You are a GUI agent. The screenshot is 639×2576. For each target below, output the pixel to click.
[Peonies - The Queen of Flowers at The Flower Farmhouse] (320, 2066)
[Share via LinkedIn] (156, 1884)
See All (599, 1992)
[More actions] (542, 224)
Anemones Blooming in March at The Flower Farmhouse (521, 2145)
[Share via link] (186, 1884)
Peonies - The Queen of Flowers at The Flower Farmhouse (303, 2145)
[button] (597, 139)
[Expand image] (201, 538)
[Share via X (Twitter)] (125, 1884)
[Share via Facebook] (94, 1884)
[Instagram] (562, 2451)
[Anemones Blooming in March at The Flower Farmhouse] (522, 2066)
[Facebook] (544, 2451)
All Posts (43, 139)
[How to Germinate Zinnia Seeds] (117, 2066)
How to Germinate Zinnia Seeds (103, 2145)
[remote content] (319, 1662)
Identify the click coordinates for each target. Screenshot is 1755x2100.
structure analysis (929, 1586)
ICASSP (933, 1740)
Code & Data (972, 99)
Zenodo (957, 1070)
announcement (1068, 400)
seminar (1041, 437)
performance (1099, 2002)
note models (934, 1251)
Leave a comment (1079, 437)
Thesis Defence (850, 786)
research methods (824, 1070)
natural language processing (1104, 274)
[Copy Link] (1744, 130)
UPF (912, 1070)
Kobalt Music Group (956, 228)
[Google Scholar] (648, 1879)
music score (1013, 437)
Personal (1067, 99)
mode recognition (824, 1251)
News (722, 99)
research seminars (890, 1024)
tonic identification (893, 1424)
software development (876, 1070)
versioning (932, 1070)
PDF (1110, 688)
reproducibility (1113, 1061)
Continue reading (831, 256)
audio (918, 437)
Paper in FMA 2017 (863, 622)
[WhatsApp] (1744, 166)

----

__What to do__.
When every line of the listing has been checked for the string "March", give only the number of lines that contain it.

__Output__.
2